Click-target data
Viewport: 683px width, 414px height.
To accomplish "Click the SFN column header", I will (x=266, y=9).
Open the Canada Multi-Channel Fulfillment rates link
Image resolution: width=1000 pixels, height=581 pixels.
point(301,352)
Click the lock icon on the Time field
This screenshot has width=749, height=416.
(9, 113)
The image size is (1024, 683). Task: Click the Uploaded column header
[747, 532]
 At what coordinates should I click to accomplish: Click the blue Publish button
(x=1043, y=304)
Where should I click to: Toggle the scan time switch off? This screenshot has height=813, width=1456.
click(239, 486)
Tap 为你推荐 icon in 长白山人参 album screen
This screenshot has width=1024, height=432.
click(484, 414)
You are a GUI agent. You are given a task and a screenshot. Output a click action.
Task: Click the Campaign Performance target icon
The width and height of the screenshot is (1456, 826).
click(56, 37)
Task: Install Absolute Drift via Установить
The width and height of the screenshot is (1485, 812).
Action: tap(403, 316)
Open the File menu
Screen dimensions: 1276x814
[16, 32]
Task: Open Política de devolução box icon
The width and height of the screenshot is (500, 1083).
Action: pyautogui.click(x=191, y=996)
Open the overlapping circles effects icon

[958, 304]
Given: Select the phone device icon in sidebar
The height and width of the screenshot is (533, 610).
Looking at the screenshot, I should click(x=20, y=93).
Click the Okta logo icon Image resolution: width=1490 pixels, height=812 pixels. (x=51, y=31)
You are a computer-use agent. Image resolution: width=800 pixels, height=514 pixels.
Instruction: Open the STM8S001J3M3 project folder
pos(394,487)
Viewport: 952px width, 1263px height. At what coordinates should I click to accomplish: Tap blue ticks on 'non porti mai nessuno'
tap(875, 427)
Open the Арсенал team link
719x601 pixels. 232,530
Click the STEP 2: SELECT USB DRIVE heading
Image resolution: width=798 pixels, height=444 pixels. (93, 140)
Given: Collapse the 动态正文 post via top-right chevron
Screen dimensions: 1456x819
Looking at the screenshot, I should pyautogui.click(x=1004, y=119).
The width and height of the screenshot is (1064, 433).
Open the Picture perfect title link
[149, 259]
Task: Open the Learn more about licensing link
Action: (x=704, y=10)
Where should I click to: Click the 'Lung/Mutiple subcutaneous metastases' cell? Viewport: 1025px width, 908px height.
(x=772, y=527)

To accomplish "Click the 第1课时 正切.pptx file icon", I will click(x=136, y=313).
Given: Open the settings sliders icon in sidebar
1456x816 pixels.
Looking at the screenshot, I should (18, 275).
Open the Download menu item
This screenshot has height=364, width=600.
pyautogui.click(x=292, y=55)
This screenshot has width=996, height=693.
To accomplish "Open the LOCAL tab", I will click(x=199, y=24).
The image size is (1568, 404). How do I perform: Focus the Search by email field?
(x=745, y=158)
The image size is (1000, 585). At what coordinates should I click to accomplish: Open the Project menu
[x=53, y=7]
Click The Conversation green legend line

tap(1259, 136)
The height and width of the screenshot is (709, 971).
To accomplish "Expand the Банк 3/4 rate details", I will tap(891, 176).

## Exercise directions:
Convert the records above into a numbered list with one line per item, and leave out the blank lines.

## The response:
1. Viewport: 683px width, 414px height.
2. To accomplish "Click the SFN column header", I will (x=266, y=9).
3. Open the Canada Multi-Channel Fulfillment rates link
4. Image resolution: width=1000 pixels, height=581 pixels.
5. point(301,352)
6. Click the lock icon on the Time field
7. This screenshot has width=749, height=416.
8. (9, 113)
9. The image size is (1024, 683). Task: Click the Uploaded column header
10. [747, 532]
11.  At what coordinates should I click to accomplish: Click the blue Publish button
12. (x=1043, y=304)
13. Where should I click to: Toggle the scan time switch off? This screenshot has height=813, width=1456.
14. click(239, 486)
15. Tap 为你推荐 icon in 长白山人参 album screen
16. This screenshot has width=1024, height=432.
17. click(484, 414)
18. You are a GUI agent. You are given a task and a screenshot. Output a click action.
19. Task: Click the Campaign Performance target icon
20. The width and height of the screenshot is (1456, 826).
21. click(56, 37)
22. Task: Install Absolute Drift via Установить
23. The width and height of the screenshot is (1485, 812).
24. Action: tap(403, 316)
25. Open the File menu
26. Screen dimensions: 1276x814
27. [16, 32]
28. Task: Open Política de devolução box icon
29. The width and height of the screenshot is (500, 1083).
30. Action: pyautogui.click(x=191, y=996)
31. Open the overlapping circles effects icon
32. [958, 304]
33. Given: Select the phone device icon in sidebar
34. The height and width of the screenshot is (533, 610).
35. Looking at the screenshot, I should click(x=20, y=93).
36. Click the Okta logo icon Image resolution: width=1490 pixels, height=812 pixels. (x=51, y=31)
37. You are a computer-use agent. Image resolution: width=800 pixels, height=514 pixels.
38. Instruction: Open the STM8S001J3M3 project folder
39. pos(394,487)
40. Viewport: 952px width, 1263px height. At what coordinates should I click to accomplish: Tap blue ticks on 'non porti mai nessuno'
41. tap(875, 427)
42. Open the Арсенал team link
43. 719x601 pixels. 232,530
44. Click the STEP 2: SELECT USB DRIVE heading
45. Image resolution: width=798 pixels, height=444 pixels. (93, 140)
46. Given: Collapse the 动态正文 post via top-right chevron
47. Screen dimensions: 1456x819
48. Looking at the screenshot, I should pyautogui.click(x=1004, y=119).
49. The width and height of the screenshot is (1064, 433).
50. Open the Picture perfect title link
51. [149, 259]
52. Task: Open the Learn more about licensing link
53. Action: (x=704, y=10)
54. Where should I click to: Click the 'Lung/Mutiple subcutaneous metastases' cell? Viewport: 1025px width, 908px height.
55. (x=772, y=527)
56. To accomplish "Click the 第1课时 正切.pptx file icon", I will click(x=136, y=313).
57. Given: Open the settings sliders icon in sidebar
58. 1456x816 pixels.
59. Looking at the screenshot, I should (18, 275).
60. Open the Download menu item
61. This screenshot has height=364, width=600.
62. pyautogui.click(x=292, y=55)
63. This screenshot has width=996, height=693.
64. To accomplish "Open the LOCAL tab", I will click(x=199, y=24).
65. The image size is (1568, 404). How do I perform: Focus the Search by email field?
66. (x=745, y=158)
67. The image size is (1000, 585). At what coordinates should I click to accomplish: Open the Project menu
68. [x=53, y=7]
69. Click The Conversation green legend line
70. tap(1259, 136)
71. The height and width of the screenshot is (709, 971).
72. To accomplish "Expand the Банк 3/4 rate details", I will tap(891, 176).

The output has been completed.